▸ Your task
Where an entry contains an image, skip the image and print the rest exactly.

--- START ---

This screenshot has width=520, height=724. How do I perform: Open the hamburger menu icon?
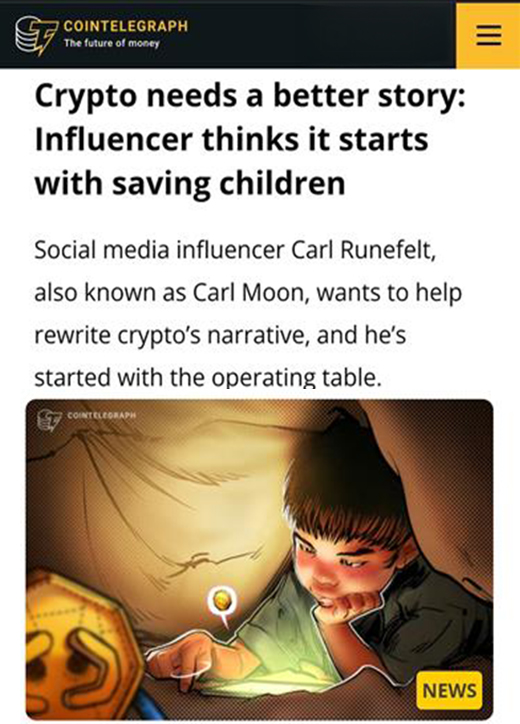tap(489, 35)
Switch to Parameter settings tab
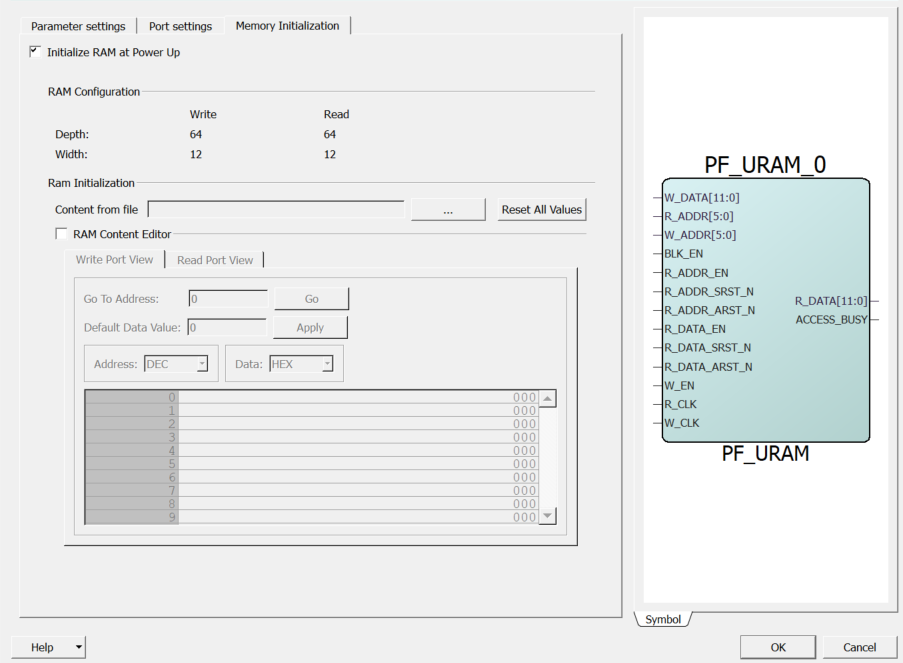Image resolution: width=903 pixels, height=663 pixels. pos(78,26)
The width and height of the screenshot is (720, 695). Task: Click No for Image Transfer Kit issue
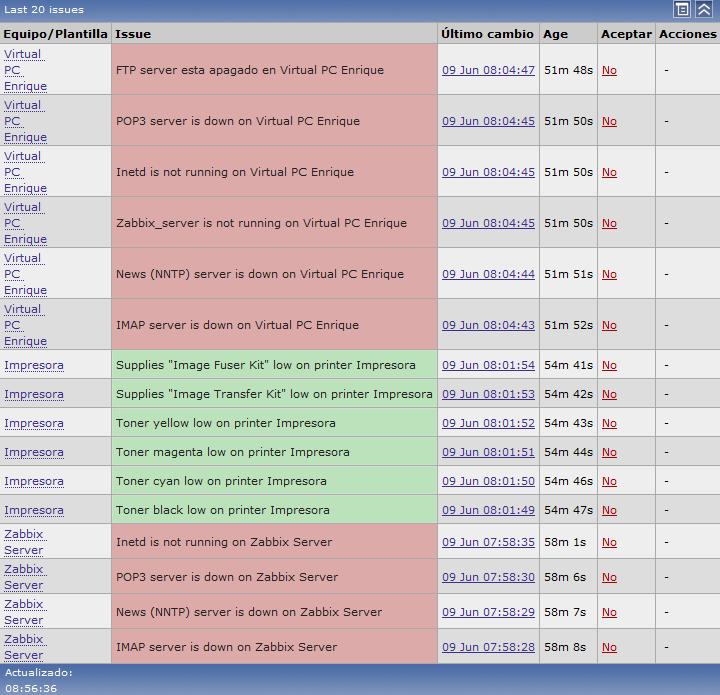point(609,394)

--- END ---

▸ Reply to the exercise
This screenshot has width=520, height=724. How do I perform: Open the hamburger menu icon?
tap(489, 35)
Switch to Parameter settings tab
Image resolution: width=903 pixels, height=663 pixels. pos(78,26)
The width and height of the screenshot is (720, 695). Task: Click No for Image Transfer Kit issue
point(609,394)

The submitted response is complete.